- TEXTO EXTRAÍDO -
++++++++

Como a robotização afetará o capitalismo? Karl Marx nos dá algumas pistas. Como escreveu, cada capitalista individualmente está constrito por leis de ferro do mercado para investir em processos mais intensivos do capital, para ser mais competitivo que os outros capitalistas. Mas quando todos fazem o mesmo (apesar das contra-tendências), a taxa de lucro cai para todos. Por isso, a longo prazo o que fazem os capitalistas, no final das contas, é “sair do negócio”, ou, mais precisamente, avançar para uma taxa zero de lucro.
Em qualquer caso, o trabalho vivo será substituído por máquinas, em um grau tão extremo que o grosso da produção será realizada por robôs. O emprego será insignificante. Em Marx, o último desequilíbrio político – ou crise terminal – se daria entre um enorme “exército de reserva de desempregados” e uma pequena camada de capitalistas e assalariados de sucesso. Para visualizar esse desequilíbrio, Milanovic (2015) nos convida a que
Imaginemos milhares de robôs trabalhando em uma grande fábrica e um só trabalhador controlando-os, sendo que os robôs só têm vida útil de um ano: isso significa que há que substituir, continuamente, os robôs, ou seja, enormes custos anuais de reposição e reinvestimento. A composição do PIB seria muito interessante. Se o PIB total é de 100, poderíamos ter uma consumo = 5, um investimento líquido = 5 e uma reposição = 90. Viveríamos em um país com um PIB per capita de 500 mil dólares, mas 450 mil dólares seriam para reposição.
Suponhamos, agora, que as máquinas passem a ser propriedade dos perdedores do sistema, depois de uma Guerra Civil Cibernética, similar a recriada em V de Vingança. Teríamos, então, as mesmas fábricas imensas cheias de robôs, mas todo o produto líquido seria apropriado pelos excluídos, que usariam essa renda para ter uma vida de muito ócio, com jornadas de trabalho reduzidas — ou, inclusive, nenhuma — olhando telas ou jogando divertidos jogos em seus celulares. Desse modo, a guerra civil cibernética seria uma deslocada luta de classes.
Porém, qual seria a ideologia dos novos ciberproletarios? Talvez um rejuvenescido “fetichismo digitalizado” ou o “reino da liberdade”, segundo teorizou Marx? Nas palavras de Ricardo Sanín (2016, p.116).
As maravilhosas máquinas de alta tecnologia e comunicação estão programadas em linguagens altamente sofisticadas e em ambientes extremamente elitistas, que servem ao poder para estender o domínio do capital da melhor maneira possível. Apesar de estarmos irremediavelmente conectados a uma rede que sempre amplia a informação, como se fora o Intelecto Geral, a imagem cultural da máquina permanece criptografada: seus fluxos e comandos seguem dependendo da fome do mercado, e seu principal intelecto segue sendo material escasso. Por isso, a informação só pode tornar-se democrática quando a máquina – em um ponto de absorvição do conhecimento ao poder – se decriptar e se liberar politicamente.

++++++++

- TRECHO DA FONTE -
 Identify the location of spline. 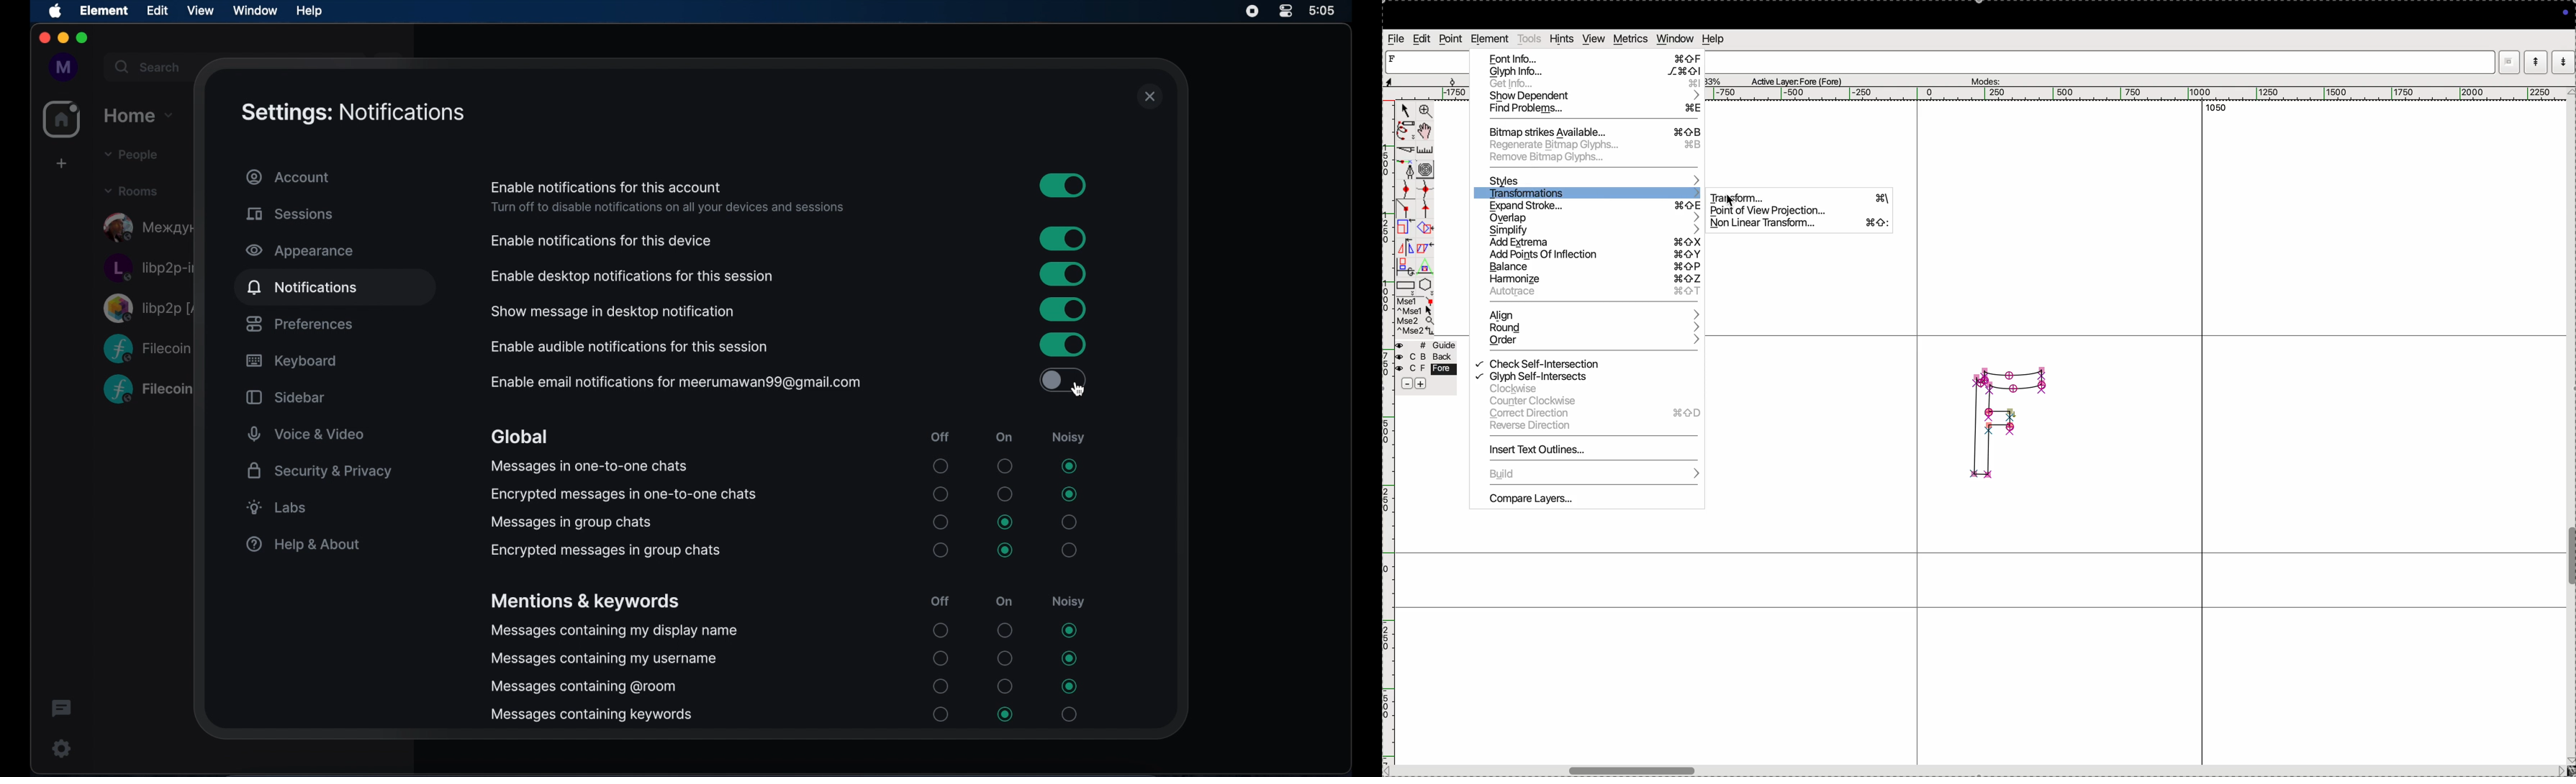
(1425, 201).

++++++++

- TAREFAS PROPOSTAS -
[1] No texto sobre robotização e capitalismo, quantos dos 500 mil dólares de PIB per capita seriam destinados à reposição no país imaginado?
[2] Retome o texto sobre robotização e capitalismo logo após a última frase apresentada, mantendo o mesmo tom e o mesmo tema.

- RESPOSTAS POR TAREFA -
[1] 450 mil dólares.

[2]
“Máquinas maravilhosas” que embora englobem uma grande promessa de emancipação, também continuam replicando seus “fluxos e comandos” às mesmas mesquinhezes morais: racismo, sexismo, imperialismo, capitalismo, da matriz política que lhe deu vida: o Colonialismo Globalizado.
São os grandes e perturbadores enigmas que nos trazem a realidade criptografada e seu colonialismo globalizado.
Até agora as sociedades ciberneticamente mais desenvolvidas do mundo: Estônia, Singapura e Israel, são:
1- Demograficamente pequenas e politicamente homogêneas;
2- Possuidoras de Estados policiais muito fortes; e
3- A educação elitista é uma prioridade para o Estado e a sociedade.
Por outro lado, trata-se de sociedades que, curiosamente, estão muito distantes da Califórnia: já se desmonta esse mito idiota de que “tudo se inventa no Vale do Silício” (6).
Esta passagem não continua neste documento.